Among the report's notable findings were that curbside collection costs for single-stream programs yielded savings of $10 per ton to $20 per ton and increased total recyclables collection by 1 to 3 percentage points. However, processing costs for these programs were $5 per ton to $15 per ton higher than dual-stream recycling programs.

Additionally, operating and maintenance costs for paper mills using recovered fiber from single-stream programs were, on average, $8 per ton higher than costs at mills using recovered fiber from dual-stream programs, according to the report. Overall system-wide expenses, including collection costs, processing at MRFs and mill utilization, increased an average of $3 per ton for paper collected in single-stream programs, the report concludes.

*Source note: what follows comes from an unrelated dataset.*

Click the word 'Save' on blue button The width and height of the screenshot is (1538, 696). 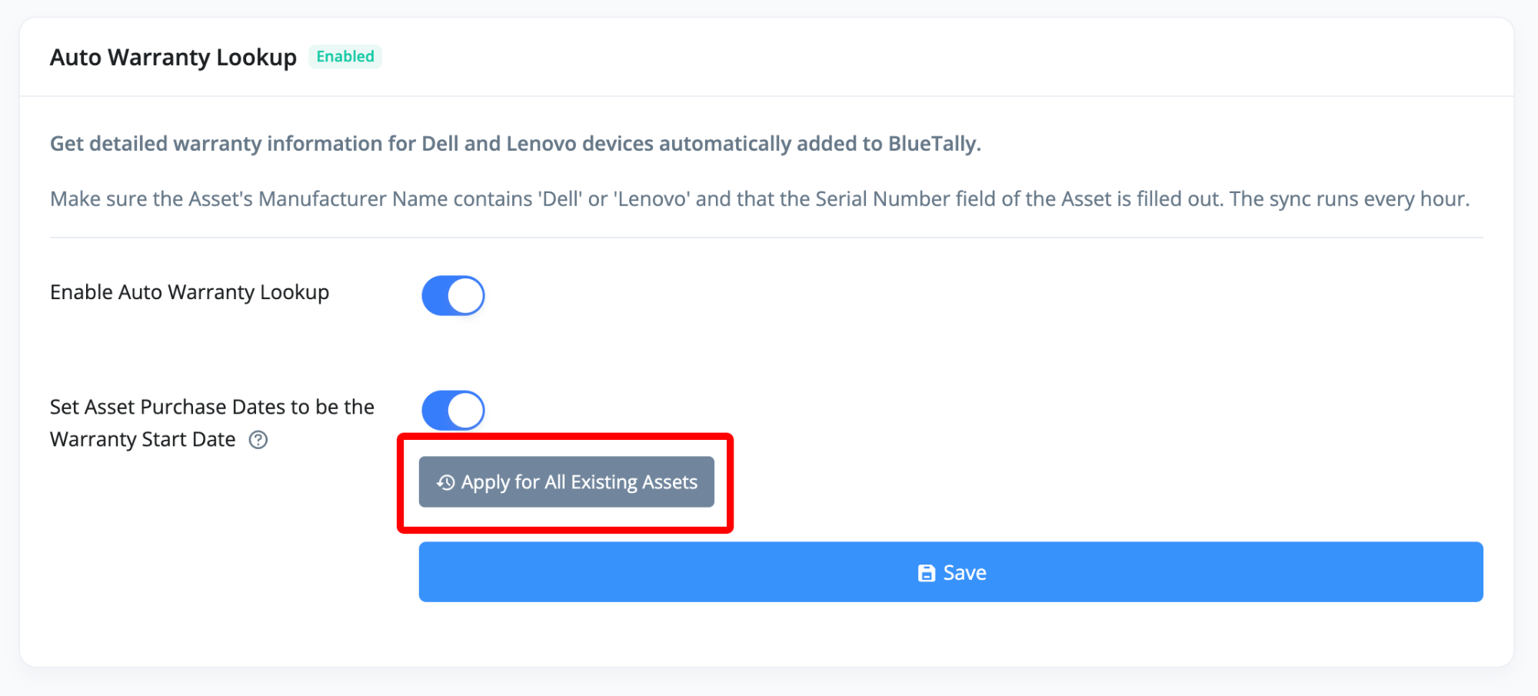pos(964,573)
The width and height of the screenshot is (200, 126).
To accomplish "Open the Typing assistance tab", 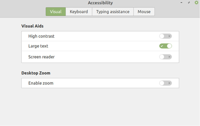I will point(113,12).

Indeed, while the use of recovered fiber by U.S. paper mills has steadily increased, the quality of recovered fiber from curbside recycling programs has declined in recent years, according to the AF&PA. Simultaneously, single-stream collection programs and MRFs are becoming increasingly prevalent in the United States, the report states. Domestic mills currently rely on recovered paper for 38 percent of their fiber needs, the AF&PA Recovered Fiber Executive Committee states in the report. It adds that the paper industry's recent increase in its recovery goal to 55 percent further underscores the need for quality recovered fiber.

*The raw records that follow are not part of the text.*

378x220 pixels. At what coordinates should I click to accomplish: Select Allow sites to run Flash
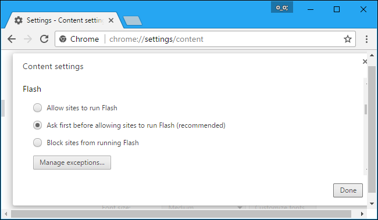tap(37, 108)
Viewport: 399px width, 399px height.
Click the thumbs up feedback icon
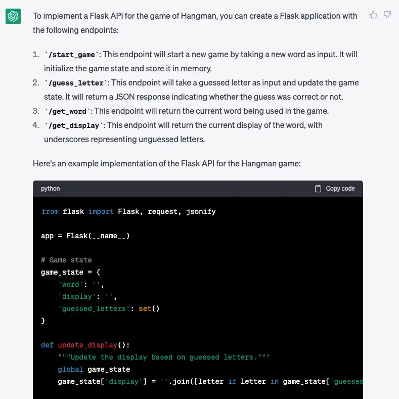pyautogui.click(x=373, y=15)
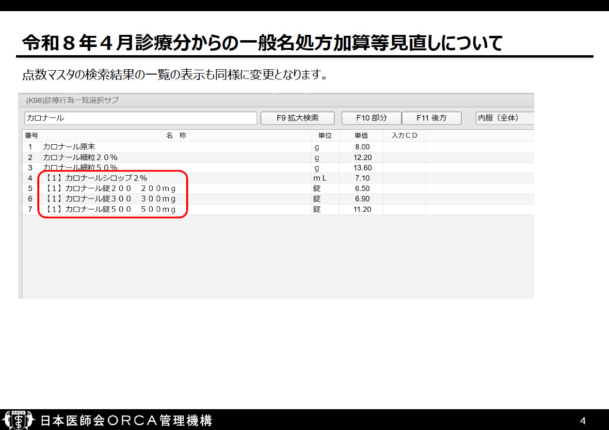Click the 入力ＣＤ column header
This screenshot has width=609, height=430.
tap(404, 136)
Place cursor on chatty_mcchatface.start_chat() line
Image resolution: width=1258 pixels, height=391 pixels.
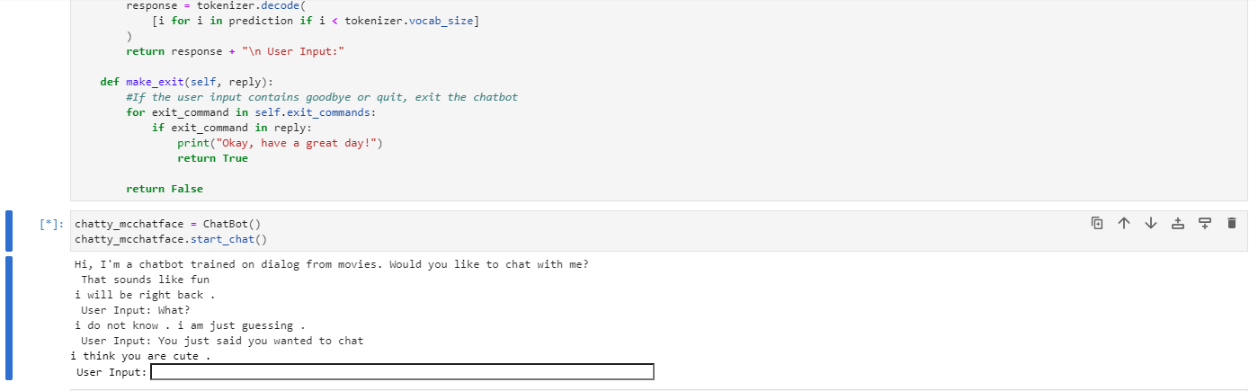click(171, 239)
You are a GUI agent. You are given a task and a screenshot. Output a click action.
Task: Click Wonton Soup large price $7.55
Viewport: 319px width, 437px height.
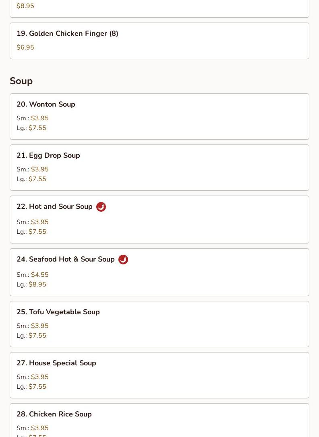click(x=37, y=128)
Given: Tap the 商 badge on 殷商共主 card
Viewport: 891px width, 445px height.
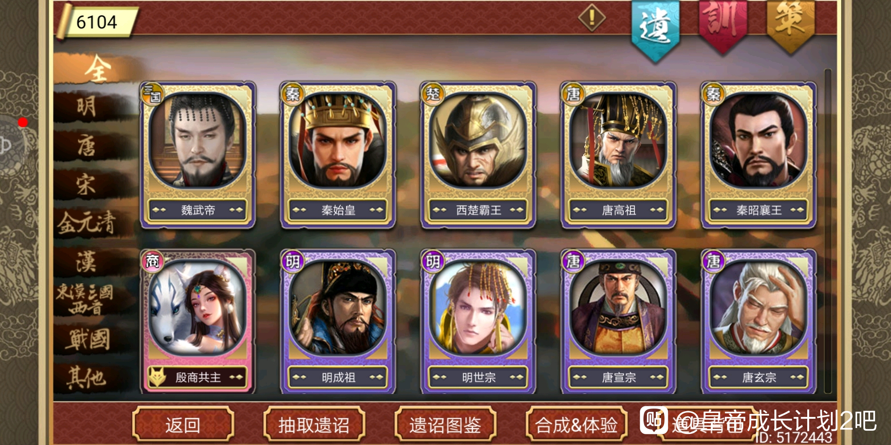Looking at the screenshot, I should click(x=152, y=261).
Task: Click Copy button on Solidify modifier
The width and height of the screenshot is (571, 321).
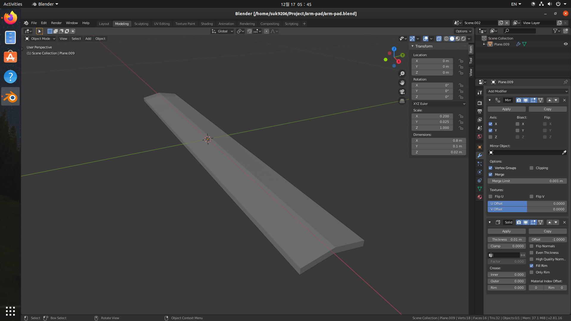Action: click(548, 231)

Janet Kincaid, manager of fiber recovery and utilization for the AF&PA, says because of the decline in quality, the strong recovery rate “becomes a mute point: We could recover 75 percent of all paper but only have 62 percent that is usable,” she says.

To combat the diminishing quality of recovered fiber from curbside programs, the AF&PA has begun educating waste haulers, in particular, on the potential effects of single-stream collection on paper mills.

“We're working directly with the folks handling the material, with those who make recommendations to their customers on the type of recycling program they should choose,” Kincaid says.

While the AF&PA has not officially endorsed a particular curbside collection method, “obviously our preference would be dual-stream over single-stream,” Kincaid says. Contamination from glass and plastic is problematic for mill end-users of recovered fiber from single-stream recycling programs, she adds.

According to Kincaid, states' efforts to reach mandated diversion rates have helped to fuel the rising popularity of single-stream recycling programs. “Unfortunately, people are thinking that diversion means recovery,” Kincaid says. “On the collection side, things look great with single-stream programs, but for end-users there are costs. Those costs will eventually back up and hit communities.”


  • Total cost per year for U.S. paper mills using curbside old newspaper and residential mixed paper would increase approximately $50 million if single-stream programs were universally implemented.
  • Since 1998, 24 mills that solely used recycled fiber feedstocks have permanently closed due to economic pressures. Higher costs associated with reduced recovered-paper quality may force additional recycled mills to close.